§ SOURCE MATERIAL
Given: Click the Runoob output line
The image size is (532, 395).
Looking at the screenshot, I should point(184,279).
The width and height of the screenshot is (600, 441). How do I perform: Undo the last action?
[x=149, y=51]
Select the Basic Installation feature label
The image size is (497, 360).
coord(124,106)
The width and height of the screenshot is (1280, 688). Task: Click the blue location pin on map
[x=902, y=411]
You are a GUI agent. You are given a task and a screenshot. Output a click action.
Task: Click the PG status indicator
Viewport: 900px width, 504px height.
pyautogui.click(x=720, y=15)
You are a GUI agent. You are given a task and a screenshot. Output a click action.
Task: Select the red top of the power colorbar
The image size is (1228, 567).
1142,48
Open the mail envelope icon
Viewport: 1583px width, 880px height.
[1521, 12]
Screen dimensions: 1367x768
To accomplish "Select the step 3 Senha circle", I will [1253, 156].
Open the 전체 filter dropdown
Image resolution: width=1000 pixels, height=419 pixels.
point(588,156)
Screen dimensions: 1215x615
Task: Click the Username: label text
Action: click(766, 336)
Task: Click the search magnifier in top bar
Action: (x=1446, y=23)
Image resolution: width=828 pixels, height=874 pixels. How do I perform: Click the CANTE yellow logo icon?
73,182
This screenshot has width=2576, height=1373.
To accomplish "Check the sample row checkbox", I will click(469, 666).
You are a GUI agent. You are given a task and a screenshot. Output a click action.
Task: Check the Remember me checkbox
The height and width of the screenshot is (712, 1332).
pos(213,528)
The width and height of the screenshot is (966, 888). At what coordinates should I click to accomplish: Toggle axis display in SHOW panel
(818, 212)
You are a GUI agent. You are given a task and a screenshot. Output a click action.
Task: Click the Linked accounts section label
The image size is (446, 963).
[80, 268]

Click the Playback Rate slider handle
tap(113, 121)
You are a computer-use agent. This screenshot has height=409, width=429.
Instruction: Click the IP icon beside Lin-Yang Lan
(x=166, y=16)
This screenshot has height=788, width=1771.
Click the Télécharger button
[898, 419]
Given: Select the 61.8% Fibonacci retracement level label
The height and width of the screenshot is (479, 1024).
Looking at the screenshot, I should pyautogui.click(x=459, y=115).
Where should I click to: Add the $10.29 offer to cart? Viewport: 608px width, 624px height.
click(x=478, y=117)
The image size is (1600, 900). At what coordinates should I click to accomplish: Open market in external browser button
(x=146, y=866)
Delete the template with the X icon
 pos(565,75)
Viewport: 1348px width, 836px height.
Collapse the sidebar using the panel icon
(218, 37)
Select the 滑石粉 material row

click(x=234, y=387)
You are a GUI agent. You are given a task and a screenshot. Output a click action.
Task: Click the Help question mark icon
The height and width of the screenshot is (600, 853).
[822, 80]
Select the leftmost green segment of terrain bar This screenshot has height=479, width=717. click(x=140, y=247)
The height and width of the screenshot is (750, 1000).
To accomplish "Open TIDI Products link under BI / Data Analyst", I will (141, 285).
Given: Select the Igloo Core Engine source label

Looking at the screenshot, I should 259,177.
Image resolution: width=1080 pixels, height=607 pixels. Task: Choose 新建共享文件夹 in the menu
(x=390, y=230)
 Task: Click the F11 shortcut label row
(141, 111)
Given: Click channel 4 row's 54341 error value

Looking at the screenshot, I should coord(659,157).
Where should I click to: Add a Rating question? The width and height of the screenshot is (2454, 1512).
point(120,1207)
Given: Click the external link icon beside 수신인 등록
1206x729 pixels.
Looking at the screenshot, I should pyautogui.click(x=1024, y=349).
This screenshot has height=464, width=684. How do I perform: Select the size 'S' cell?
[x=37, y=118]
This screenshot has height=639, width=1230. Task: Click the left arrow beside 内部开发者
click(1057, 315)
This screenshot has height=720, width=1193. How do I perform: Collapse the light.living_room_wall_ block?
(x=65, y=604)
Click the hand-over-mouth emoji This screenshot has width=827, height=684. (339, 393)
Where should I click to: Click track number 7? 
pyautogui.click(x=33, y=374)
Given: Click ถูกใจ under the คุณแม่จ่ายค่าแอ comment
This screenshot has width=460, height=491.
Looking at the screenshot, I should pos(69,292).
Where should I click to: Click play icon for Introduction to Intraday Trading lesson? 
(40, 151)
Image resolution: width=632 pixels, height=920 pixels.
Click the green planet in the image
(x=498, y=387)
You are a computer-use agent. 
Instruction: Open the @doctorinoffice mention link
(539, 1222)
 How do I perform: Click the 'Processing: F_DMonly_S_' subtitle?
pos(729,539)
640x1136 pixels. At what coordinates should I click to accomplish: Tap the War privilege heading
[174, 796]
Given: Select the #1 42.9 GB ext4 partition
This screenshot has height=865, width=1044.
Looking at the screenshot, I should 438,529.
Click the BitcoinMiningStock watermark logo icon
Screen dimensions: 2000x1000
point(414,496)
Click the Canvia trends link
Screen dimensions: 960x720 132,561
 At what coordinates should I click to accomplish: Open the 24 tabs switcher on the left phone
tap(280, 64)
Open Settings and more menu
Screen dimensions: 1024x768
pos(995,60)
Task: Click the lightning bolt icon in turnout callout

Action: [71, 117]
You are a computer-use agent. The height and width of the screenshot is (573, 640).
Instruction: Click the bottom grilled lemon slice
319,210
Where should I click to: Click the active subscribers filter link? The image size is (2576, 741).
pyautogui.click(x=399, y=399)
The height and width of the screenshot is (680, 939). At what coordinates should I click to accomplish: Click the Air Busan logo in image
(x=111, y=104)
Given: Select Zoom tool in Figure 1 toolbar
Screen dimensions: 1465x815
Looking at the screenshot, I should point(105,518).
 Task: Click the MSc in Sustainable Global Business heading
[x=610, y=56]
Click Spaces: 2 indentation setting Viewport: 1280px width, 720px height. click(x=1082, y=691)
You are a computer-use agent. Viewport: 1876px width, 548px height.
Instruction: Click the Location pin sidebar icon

§ WHAT THE TASK REQUIRES
Would you retype the lines above from the one with "Screen dimensions: 1465x815" down to the one with "Click Spaces: 2", word for word, both ends included and no other lines?

§ YOUR RESPONSE
Screen dimensions: 1465x815
Looking at the screenshot, I should point(105,518).
 Task: Click the MSc in Sustainable Global Business heading
[x=610, y=56]
Click Spaces: 2 indentation setting Viewport: 1280px width, 720px height. click(x=1082, y=691)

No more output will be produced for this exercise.